▸ **WRITTEN TASK 1**:
Using the reasons given in the datacenter power-efficiency article, explain why standard power measurements can end up inaccurate or out of date.
▸ **WRITTEN TASK 2**:
Render this sentence from the datacenter power-efficiency article into French: "Another third of the power is used to remove the heat that servers generate."
▸ **WRITTEN TASK 3**:
Decide whether each statement agrees with the datacenter power-efficiency article. Answer yes or no for each and quote the words of the article that settle it.
(a) In a typical datacenter, only about 30 percent of total utility draw actually powers servers.
(b) Reducing the denominator of the efficiency ratio produces a lower efficiency number.
(c) The absolute values of the numerator and denominator can be used to calculate total energy costs.

▸ **SOURCE TEXT**:
Nothing makes an argument more compelling than the cold, hard facts. There is also no better way to motivate an organization toward increased datacenter power efficiency than with accurate, aggregated energy-consumption data. Solid data does more than convince an organization that efficiency can cut expenses – a baseline measurement gives a starting place and point of comparison for datacenter-efficiency improvements.
The problem with standard measurement techniques is that they are time consuming and costly to produce good results. Power measurements must be taken over a period of time long enough to incorporate the changes in power consumption caused by periodic workload fluctuations. When this is considered, along with the fact that datacenters are constantly changing entities, measurements can be inaccurate and out of date by the time they have been gathered.
So how does an IT organization measure datacenter power consumption accurately enough to reflect efficiency improvements, yet fast enough so that the information is timely and actionable? Sun has a solution, one that SunSM Eco Services can implement in your datacenter.
Using solid metrics
The most useful datacenter power-efficiency metric is the ratio of IT equipment load to total utility power:
| Efficiency = | IT Load |
|
————————— |
||
Total Facility Power |
||
In a typical datacenter, this ratio is 0.3; meaning that only about 30 percent of the total utility draw actually powers servers. Another third of the power is used to remove the heat that servers generate. And roughly another third is consumed by power conversions in uninterruptible power supplies (UPS), power distribution units (PDUs), and miscellaneous power draws ranging from humidification to spot cooling systems.
Reducing the numerator, for example, by replacing old, energy-inefficient servers with UltraSPARC® T1 processor-powered servers results in a lower IT load that is amplified by lower cooling costs and increased efficiency. Reducing the denominator, for example, by increasing cooling-system efficiency, also results in a higher efficiency number. In addition to the value of the ratio, the absolute values of the numerator and denominator can be used to calculate total energy costs.

▸ **DATA SECTION**:
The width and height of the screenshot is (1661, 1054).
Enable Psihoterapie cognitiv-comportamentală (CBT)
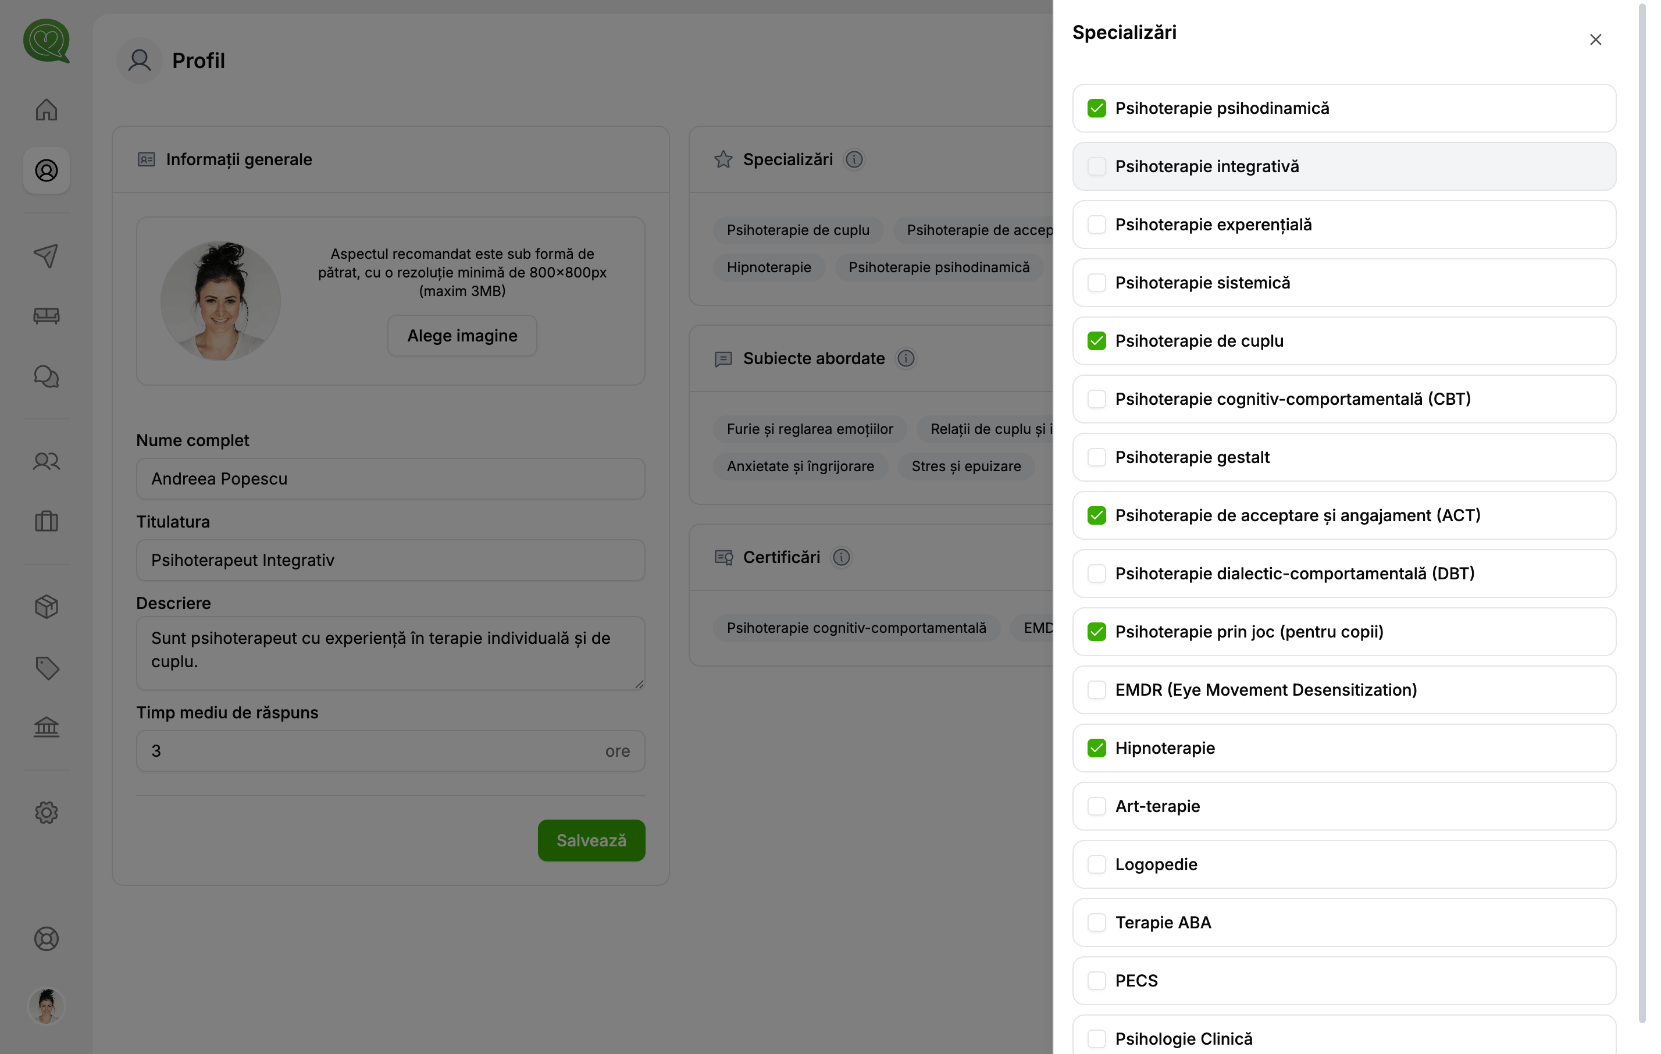pyautogui.click(x=1097, y=399)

▸ **EXPECTED OUTPUT 1**:
Power measurements must be taken over a period long enough to capture the changes in consumption caused by periodic workload fluctuations, so producing good results takes time. Because datacenters are also constantly changing, the measurements may no longer be accurate or current by the time they have been gathered.

▸ **EXPECTED OUTPUT 2**:
Un autre tiers de l'énergie sert à évacuer la chaleur produite par les serveurs.

▸ **EXPECTED OUTPUT 3**:
(a) Yes: "In a typical datacenter, this ratio is 0.3; meaning that only about 30 percent of the total utility draw actually powers servers."
(b) No: "Reducing the denominator, for example, by increasing cooling-system efficiency, also results in a higher efficiency number."
(c) Yes: "the absolute values of the numerator and denominator can be used to calculate total energy costs."